Suppose, for example, you would like to define a new predicate vowel? so that you could rephrase the first of the three tests above as:
if vowel? first :word [op "l' ].
One possible definition is quite straightforward:
to vowel :letter if member? :letter [a e i o u] [op "true] [op "false] endYou can see very clearly that this procedure literally outputs either the word "true or the word "false. To that extent, it demonstrates well how a predicate works. But, in fact, it isn't the neatest or most efficient of solutions.

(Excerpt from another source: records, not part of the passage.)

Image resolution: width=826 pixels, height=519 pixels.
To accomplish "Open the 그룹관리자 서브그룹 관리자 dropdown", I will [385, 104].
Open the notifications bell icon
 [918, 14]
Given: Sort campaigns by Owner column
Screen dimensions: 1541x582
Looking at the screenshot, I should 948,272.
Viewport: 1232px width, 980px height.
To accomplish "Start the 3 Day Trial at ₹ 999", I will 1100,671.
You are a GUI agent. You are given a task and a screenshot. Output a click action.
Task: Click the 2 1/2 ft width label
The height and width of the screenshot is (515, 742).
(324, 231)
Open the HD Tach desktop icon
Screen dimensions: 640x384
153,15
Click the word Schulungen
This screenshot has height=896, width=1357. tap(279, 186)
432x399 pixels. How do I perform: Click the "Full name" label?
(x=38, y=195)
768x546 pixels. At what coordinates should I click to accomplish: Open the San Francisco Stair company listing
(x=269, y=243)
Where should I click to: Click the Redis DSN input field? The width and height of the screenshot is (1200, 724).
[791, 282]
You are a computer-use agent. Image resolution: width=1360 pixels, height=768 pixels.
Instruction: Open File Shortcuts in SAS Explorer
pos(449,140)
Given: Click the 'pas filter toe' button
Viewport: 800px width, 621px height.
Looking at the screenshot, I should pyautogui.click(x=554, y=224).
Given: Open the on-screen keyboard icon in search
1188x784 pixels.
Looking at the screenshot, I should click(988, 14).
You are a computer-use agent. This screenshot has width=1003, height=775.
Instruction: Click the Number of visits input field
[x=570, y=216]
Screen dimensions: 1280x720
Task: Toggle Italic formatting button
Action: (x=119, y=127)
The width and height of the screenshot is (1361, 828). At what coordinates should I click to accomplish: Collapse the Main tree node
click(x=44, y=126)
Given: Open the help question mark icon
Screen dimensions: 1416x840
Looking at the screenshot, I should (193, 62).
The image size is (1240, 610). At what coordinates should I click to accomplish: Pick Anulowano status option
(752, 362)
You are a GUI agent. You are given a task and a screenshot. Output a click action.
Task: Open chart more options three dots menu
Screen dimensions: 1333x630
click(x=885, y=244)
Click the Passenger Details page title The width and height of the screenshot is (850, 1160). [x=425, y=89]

Notice that the definition of vowel? makes use of the primitive member? Notice too that when the expression member? :letter [a e i o u] outputs a "true or a "false to if, if must run either one or the other of the instruction lists [op "true] or [op "false]. Now, as things are set up, if, of necessity, runs [op "true] - the first instruction list - if it receives "true and [op "false] - the second instruction list - if it receives "false. Surely, there is some pretty wasteful activity here. All that our new predicate vowel? really needs to do is to pass on directly the output of the expression member? :letter [a e i o u]. There is no point in getting an if to organize a repetition of the process.
A better definition of vowel? which takes advantage of this idea - i.e. which takes immediate advantage of the output of member? - is the following:
to vowel? :letter op member? :letter [a e i o u] end